▸ Uw opdrachten:
1. Wie wordt in de cursusbeschrijving als coördinator genoemd?
2. Vertaal de volgende zin uit de cursusbeschrijving in het Nederlands: "Natural language is the main channel of communication between humans, and much of human knowledge is represented in the form of natural language."
3. Geef in twee Nederlandse zinnen een samenvatting van de cursusbeschrijving.

▸ Tekstgedeelte:
Natuurlijke Taalverwerking

Natural Language Processing

6 EC

Semester 2, periode 4

5082NATA6Y

Eigenaar Bachelor Kunstmatige Intelligentie
Coördinator dr. S. Pezzelle
Onderdeel van Minor Logic and Computation, jaar 1Bachelor Kunstmatige Intelligentie, jaar 2
Links Zichtbare leerlijnen

Studiewijzer 2025/2026

Globale inhoud

Natural language is the main channel of communication between humans, and much of human knowledge is represented in the form of natural language. Enabling computers to understand it is an extremely important task, and is one of the core problems of artificial intelligence. Though full understanding still remains a remote goal, robust methods have been developed for more shallow forms of processing, and these methods and corresponding formalisms are the focus of this course.

In this course, you learn about formalisms and techniques to assign probabilities to (parts of) sentences (language modelling) and to perform basic forms of syntactic and semantic processing.  These techniques are the foundation of current data-driven computational linguistics and provide building blocks for speech recognition, language understanding, text summarisation, and machine translation systems.

▸ Getoonde lijst:
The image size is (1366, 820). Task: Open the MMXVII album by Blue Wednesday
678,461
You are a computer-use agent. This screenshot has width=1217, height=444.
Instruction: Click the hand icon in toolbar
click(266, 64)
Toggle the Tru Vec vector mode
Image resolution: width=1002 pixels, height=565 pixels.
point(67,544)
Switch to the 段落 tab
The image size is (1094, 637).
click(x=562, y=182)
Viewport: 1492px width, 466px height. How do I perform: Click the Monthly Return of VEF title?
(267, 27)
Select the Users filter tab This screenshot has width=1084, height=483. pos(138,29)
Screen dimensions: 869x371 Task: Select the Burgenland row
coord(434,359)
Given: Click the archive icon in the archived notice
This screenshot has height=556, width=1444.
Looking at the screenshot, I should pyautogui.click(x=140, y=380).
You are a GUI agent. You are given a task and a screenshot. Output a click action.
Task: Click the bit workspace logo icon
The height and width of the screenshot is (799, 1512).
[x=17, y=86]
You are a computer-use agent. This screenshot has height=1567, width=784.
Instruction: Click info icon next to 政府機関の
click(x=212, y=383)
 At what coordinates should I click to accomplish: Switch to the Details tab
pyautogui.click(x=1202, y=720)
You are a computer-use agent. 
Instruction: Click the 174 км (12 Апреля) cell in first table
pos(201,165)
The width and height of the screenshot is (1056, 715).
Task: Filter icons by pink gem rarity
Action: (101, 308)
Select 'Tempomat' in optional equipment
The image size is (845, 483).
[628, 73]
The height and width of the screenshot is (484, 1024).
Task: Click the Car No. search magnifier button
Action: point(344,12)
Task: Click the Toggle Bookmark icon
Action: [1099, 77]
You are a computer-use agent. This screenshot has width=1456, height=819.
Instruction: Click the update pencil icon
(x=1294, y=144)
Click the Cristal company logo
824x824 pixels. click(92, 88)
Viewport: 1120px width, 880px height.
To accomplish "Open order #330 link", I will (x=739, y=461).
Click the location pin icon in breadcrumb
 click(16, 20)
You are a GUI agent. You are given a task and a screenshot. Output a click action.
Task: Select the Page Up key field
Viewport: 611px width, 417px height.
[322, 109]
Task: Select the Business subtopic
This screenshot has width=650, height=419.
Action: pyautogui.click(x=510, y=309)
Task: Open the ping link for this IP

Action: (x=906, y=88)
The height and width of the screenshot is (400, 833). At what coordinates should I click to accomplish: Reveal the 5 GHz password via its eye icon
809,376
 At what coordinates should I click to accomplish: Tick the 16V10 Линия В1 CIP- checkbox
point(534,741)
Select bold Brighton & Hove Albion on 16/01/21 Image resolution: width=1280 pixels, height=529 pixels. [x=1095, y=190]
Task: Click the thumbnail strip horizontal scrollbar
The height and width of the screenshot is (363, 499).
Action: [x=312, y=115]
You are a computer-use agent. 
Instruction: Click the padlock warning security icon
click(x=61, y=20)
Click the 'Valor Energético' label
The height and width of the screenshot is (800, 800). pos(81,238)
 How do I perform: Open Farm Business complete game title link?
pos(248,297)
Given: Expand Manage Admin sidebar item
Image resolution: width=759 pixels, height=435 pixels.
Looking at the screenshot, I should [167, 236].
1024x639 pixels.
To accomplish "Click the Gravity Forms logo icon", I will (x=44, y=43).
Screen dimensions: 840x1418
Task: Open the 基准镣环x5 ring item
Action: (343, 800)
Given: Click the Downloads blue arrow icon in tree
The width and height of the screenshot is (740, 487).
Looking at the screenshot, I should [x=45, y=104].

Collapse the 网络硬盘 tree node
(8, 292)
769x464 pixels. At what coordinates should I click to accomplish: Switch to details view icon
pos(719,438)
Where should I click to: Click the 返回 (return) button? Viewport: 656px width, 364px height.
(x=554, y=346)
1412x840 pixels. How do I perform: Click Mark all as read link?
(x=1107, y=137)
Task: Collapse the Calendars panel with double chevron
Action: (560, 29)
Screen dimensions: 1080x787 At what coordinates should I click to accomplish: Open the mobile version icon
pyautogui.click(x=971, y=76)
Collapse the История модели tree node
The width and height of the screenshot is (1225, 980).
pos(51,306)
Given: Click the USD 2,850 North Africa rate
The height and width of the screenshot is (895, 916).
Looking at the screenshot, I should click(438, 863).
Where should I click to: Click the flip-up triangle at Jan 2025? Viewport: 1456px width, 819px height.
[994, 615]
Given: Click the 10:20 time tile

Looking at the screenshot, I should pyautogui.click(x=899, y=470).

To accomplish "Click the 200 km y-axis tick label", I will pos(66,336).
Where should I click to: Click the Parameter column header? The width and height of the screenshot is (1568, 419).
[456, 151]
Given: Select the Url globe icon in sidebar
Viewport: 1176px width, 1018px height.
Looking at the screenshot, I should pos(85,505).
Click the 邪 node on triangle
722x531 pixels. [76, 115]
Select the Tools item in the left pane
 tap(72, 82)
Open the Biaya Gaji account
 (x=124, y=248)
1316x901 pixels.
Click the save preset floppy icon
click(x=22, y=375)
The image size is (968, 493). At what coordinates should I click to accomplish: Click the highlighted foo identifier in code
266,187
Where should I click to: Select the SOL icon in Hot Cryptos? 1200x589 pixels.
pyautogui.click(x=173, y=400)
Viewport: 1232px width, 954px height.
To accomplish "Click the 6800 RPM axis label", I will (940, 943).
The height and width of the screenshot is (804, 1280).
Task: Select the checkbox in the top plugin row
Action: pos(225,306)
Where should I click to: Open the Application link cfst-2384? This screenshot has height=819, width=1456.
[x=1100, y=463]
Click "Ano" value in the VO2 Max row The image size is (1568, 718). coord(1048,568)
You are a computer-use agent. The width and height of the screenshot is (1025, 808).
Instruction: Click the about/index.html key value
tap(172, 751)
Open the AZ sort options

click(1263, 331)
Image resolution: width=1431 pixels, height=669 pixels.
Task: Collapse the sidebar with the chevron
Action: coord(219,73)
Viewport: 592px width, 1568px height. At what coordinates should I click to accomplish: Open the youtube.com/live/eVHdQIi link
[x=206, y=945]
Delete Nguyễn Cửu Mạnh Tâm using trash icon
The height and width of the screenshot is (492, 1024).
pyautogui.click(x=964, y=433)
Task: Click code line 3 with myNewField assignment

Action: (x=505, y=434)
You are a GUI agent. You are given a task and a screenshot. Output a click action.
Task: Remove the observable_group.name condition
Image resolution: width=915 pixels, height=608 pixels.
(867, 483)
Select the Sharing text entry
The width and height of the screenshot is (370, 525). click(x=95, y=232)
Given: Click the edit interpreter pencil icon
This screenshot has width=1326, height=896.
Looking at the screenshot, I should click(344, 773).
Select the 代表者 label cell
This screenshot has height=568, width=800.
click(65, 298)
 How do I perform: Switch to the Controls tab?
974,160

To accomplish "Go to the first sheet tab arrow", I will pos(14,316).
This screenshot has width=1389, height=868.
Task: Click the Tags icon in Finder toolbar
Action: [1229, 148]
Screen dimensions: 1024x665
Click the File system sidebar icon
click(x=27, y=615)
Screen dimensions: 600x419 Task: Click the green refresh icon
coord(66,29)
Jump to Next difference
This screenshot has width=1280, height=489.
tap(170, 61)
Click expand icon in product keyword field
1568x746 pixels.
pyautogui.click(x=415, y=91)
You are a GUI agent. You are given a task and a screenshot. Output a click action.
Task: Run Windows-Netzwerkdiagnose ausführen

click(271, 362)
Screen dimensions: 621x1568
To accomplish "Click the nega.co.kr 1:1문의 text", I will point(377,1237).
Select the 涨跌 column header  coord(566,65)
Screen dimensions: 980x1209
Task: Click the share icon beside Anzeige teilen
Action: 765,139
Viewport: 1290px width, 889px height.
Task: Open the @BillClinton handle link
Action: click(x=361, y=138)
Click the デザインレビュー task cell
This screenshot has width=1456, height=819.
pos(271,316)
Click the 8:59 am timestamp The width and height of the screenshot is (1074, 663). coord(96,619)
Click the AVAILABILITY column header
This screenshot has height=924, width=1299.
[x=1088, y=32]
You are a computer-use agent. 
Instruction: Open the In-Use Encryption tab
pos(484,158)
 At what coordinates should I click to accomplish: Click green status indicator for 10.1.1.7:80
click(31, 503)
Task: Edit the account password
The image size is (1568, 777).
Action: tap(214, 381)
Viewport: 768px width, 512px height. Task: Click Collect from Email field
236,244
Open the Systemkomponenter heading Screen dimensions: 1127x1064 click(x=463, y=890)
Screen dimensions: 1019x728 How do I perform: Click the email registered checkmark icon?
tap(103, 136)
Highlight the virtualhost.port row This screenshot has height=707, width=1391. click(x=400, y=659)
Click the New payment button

▸ Volledige uitwerkingen:
1. dr. S. Pezzelle

2. Natuurlijke taal is het belangrijkste communicatiekanaal tussen mensen, en een groot deel van de menselijke kennis wordt weergegeven in de vorm van natuurlijke taal.

3. Natuurlijke Taalverwerking is een cursus van 6 EC in semester 2, periode 4, gecoördineerd door dr. S. Pezzelle en onderdeel van de bachelor Kunstmatige Intelligentie en de minor Logic and Computation. De cursus behandelt formalismen en technieken voor taalmodellering en voor eenvoudige syntactische en semantische verwerking, die de bouwstenen vormen voor onder meer spraakherkenning, taalbegrip, tekstsamenvatting en machinevertaling.